William E. Lawson, MD, is professor of medicine, State University Health Sciences Center, Stony Brook, New York.

The case report by Gandhi and Rosenberg illustrates some of the concerns regarding coronary anomalies. The essential questions for cardiologists regarding coronary artery anomalies are who and how to screen, and what to do with the results.^1,2 Coronary artery anomalies are uncommon, often difficult to diagnose, and carry an uncertain prognosis in the majority of cases. To be defined as a coronary anomaly, most would specify that the feature occurs in < 1% of the population. The symptoms associated with anomalies range from none (most commonly) to severe and may include: dyspnea, chest pain, exertional angina, myocardial infarction, ventricular fibrillation, syncope, sudden death, and cardiomyopathy. The lesions most clearly associated with ischemia and sudden death following exercise have included anomalous coronary artery from the opposite sinus, with a reported mortality risk of up to 57% for left and 25% for right anomalous origins, and origin of the left coronary artery from the pulmonary artery. Large fistulas have been associated with coronary steal and volume overload from left to right shunting, as well as endocarditis risk. Many of the other described anomalies (anomalies of origin, course, or artery size, muscle bridges) are represented with an increased frequency at autopsy for cardiac death, but no causal relation can be clearly established.

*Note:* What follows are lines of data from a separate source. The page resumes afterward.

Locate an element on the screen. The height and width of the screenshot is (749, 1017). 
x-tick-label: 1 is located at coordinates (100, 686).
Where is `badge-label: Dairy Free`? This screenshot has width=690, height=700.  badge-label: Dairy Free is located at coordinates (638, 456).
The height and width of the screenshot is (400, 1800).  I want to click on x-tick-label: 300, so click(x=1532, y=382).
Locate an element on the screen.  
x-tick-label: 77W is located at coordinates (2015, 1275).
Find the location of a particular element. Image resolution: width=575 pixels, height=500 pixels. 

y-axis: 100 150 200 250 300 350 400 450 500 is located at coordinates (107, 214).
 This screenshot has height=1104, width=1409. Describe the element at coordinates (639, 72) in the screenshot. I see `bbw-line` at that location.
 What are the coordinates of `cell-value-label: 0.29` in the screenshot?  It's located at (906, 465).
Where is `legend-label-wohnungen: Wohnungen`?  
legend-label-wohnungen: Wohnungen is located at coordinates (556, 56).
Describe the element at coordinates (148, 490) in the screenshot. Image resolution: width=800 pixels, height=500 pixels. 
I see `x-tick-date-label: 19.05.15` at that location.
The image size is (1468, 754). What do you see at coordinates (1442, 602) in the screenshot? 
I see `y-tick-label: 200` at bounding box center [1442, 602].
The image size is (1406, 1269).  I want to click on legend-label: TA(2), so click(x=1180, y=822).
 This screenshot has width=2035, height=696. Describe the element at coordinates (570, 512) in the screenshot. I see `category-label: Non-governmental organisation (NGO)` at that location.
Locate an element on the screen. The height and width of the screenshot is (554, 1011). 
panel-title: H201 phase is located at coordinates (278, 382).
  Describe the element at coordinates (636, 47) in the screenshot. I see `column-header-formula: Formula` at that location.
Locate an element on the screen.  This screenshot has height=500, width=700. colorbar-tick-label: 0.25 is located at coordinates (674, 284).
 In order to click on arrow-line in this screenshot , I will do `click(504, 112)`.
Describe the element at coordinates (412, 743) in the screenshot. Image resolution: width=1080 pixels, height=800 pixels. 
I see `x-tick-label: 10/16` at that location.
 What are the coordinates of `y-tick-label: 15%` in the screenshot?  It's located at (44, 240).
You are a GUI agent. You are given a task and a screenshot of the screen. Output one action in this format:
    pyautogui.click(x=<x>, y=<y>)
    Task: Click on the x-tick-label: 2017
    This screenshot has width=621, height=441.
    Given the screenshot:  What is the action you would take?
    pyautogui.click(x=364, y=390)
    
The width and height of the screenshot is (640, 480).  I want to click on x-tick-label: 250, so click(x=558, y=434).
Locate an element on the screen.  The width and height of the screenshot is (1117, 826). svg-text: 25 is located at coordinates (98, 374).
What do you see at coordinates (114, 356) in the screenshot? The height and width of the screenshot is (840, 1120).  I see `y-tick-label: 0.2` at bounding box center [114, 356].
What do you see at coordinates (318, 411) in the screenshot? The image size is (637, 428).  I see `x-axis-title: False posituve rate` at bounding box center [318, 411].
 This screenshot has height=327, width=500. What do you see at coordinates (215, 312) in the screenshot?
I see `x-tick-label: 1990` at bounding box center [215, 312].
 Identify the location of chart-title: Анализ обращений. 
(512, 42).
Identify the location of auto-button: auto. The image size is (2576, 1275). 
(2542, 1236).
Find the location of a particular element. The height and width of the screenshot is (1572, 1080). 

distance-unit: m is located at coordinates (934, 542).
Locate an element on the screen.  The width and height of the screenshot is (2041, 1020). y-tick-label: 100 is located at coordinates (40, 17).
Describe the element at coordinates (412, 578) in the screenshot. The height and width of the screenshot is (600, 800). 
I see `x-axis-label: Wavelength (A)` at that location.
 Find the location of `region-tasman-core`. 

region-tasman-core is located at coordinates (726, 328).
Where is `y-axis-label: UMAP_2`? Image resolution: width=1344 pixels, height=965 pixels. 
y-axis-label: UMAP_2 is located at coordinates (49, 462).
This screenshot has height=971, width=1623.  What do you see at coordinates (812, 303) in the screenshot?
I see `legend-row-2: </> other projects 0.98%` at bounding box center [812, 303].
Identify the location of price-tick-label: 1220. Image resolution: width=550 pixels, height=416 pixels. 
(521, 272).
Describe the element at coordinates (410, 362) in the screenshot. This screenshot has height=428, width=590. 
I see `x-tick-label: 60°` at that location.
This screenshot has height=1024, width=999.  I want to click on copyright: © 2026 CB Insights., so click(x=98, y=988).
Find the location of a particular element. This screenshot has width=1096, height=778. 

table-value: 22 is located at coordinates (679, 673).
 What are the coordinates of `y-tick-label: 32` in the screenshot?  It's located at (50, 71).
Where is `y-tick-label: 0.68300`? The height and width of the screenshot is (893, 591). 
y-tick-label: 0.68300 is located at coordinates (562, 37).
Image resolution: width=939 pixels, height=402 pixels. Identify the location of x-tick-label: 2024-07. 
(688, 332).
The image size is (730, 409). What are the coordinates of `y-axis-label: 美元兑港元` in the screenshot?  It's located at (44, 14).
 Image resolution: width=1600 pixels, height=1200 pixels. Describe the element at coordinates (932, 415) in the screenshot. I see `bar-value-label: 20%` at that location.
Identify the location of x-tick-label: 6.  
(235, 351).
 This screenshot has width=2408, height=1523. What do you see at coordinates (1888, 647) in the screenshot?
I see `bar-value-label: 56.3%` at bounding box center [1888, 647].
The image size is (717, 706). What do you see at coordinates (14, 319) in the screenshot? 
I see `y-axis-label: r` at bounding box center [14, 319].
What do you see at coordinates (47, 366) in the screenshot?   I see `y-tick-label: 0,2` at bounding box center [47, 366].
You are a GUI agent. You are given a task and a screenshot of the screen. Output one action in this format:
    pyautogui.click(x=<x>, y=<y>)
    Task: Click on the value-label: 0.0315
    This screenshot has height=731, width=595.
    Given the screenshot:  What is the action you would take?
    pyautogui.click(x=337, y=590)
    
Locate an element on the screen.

The population meriting screening should probably include individuals engaging in competitive or high-level sports activity, those with a family history of sudden death or congenital heart disease, and patients with cardiac signs or symptoms.³ The routine nondiagnostic tests available, including chest x-ray, electrocardiogram (ECG), transthoracic echocardiography, treadmill and radionuclide stress testing, and Holter monitoring, are all reported to lack sensitivity and specificity. Although coronary angiography has been the historical gold standard for detecting the presence of coronary artery anomalies, it has been surpassed in many instances by the less invasive anatomic tests of magnetic resonance imaging and computed tomography angiogram, followed by transesophageal echocardiography.⁴ In most cases, detecting the coronary anomaly is not enough to understand the potential physiologic effect and prognostic importance. Stress echocardiogram with dobutamine (Dobutrex) and volume loading is one common strategy to determine the clinical importance and prognostic relevance of anomalies. In the catheterization laboratory, ECG and hemodynamic assessment during exercise, intravascular ultrasound, and intra-coronary pressure wire measurement of fractional flow reserve at rest and after adenosine maximal vasodilation have all been used to determine the physiologic significance of coronary anomalies.

References

1. Angelini P. Coronary artery anomalies- current clinical issues: definitions, classification, incidence, clinical relevance, and treatment guidelines. Tex Heart Inst J. 2002;29(4):271-278.
2. Angelini P, Velasco JA, Flamm S. Coronary anomalies: incidence, pathophysiology, and clinical relevance. Circulation. 2002; 105(20):2449-2454.
3. Eckart RE, Jones SO IV, Shry EA, et al. Sudden death associated with anomalous coronary origin and obstructive coronary disease in the young. Cardiol Rev. 2006; 14(4):161-163.
4. Kim SY, Seo JB, Do KH, et al. Coronary artery anomalies: classification and ECG-gated multi-detector row CT findings with angiographic correlation. Radiographics. 2006;26(2):317-333.